Adam Graham / Detroit News Pop Music Writer

Nine albums and nearly 20 years into her career, Mary J. Blige doesn't have the easiest time pulling together her concert set lists. There are the hits, of course. Then there are the songs that were never big singles but have gone on to become fan favorites, as well as the album cuts cherished by the die-hards.

"It's all a process," says Blige, on the phone last week from her New Jersey home. The Queen of Hip-Hop Soul kicked off her "Music Saved My Life" tour earlier this month in Atlanta, and brings it to Detroit's Fox Theatre on Saturday.

"You have to always think about the people while you're playing," says Blige, who turns 40 in January. "There's a lot of songs that you've done before that people want to hear over and over and over again, and sing every word. Then there's stuff you gotta notice that people are getting tired of. And I have so many songs, still, that I haven't even added to my show! But people love what they love, so …" Right now, Blige is in full-on touring mode, and it's something she's gotten better at over the years.
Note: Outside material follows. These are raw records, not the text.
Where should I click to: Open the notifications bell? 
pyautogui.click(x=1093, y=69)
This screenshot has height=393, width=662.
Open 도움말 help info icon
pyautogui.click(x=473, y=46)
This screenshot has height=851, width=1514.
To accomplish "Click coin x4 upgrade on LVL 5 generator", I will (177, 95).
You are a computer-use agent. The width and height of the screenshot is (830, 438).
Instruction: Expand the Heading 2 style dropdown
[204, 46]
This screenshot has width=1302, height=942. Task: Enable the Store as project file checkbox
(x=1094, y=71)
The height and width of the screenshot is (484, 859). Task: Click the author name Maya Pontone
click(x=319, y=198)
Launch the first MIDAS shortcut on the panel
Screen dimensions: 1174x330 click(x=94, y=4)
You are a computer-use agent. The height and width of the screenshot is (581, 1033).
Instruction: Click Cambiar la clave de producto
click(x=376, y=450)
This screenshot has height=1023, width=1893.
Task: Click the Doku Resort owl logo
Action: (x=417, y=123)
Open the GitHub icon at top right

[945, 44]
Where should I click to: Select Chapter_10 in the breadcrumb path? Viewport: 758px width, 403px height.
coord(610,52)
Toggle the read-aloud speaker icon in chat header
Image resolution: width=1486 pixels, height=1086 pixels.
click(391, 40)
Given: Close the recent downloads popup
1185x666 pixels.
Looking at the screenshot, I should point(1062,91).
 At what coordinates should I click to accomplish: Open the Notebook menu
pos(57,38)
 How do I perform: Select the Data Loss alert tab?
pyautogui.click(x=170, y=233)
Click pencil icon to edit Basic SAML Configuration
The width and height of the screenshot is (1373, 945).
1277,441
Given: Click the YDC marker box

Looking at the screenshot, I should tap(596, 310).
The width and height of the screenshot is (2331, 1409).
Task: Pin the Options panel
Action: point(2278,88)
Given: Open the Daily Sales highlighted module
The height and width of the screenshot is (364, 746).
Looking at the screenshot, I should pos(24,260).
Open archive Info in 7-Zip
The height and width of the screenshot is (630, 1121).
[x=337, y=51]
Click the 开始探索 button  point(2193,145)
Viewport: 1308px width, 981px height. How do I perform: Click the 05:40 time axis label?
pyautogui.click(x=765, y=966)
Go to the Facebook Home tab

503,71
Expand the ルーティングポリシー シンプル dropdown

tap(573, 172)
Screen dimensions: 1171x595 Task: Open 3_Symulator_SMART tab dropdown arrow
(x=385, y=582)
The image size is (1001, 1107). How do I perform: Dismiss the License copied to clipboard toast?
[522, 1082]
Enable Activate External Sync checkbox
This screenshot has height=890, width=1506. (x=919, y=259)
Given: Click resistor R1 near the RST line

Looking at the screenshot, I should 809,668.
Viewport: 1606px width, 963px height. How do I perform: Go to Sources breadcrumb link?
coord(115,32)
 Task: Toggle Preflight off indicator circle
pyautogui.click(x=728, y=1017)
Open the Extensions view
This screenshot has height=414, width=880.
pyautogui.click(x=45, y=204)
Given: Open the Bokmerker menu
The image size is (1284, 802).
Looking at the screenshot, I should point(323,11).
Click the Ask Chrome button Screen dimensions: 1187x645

"I'd say about 10 years ago, my touring life was like …," she pauses, searching for the right words. "I had to learn. If you don't get some rest, you're not going to be able to perform tomorrow. You can't hang out. You can't go with all your friends and stay out until the early morning hours. You have to get some rest after you come off stage. Or at least pace it where you enjoy your people and then get a day off to rest, and then do the show. I learned, but it was definitely trial and error."
Apart from touring, Blige has started work on her 10th album, the follow-up to 2009's "Stronger With Each Tear." The album will likely see the light of day in 2011.

Blige says she approaches each album as a snapshot of where she is in her life — what's around her, who's around her, what they are living, what she is living. Blige says she considers herself an album artist rather than a singles artist, and believes deeply in the album format.

"When I was growing up, and I had the Meli'sa Morgan album or the Anita Baker album, there were songs on those albums that weren't hits that I would play all the time in my house," says Blige. "That's why, an artist like me, I have to make a full product. I can't just make the single. Because my career wasn't built on singles; my career was built on albums, full pieces of work.

"And I have to continue to do what I do, no matter how the world is changing," she says. "I have to continue to give my fans what they want, because they're not going to change for the world."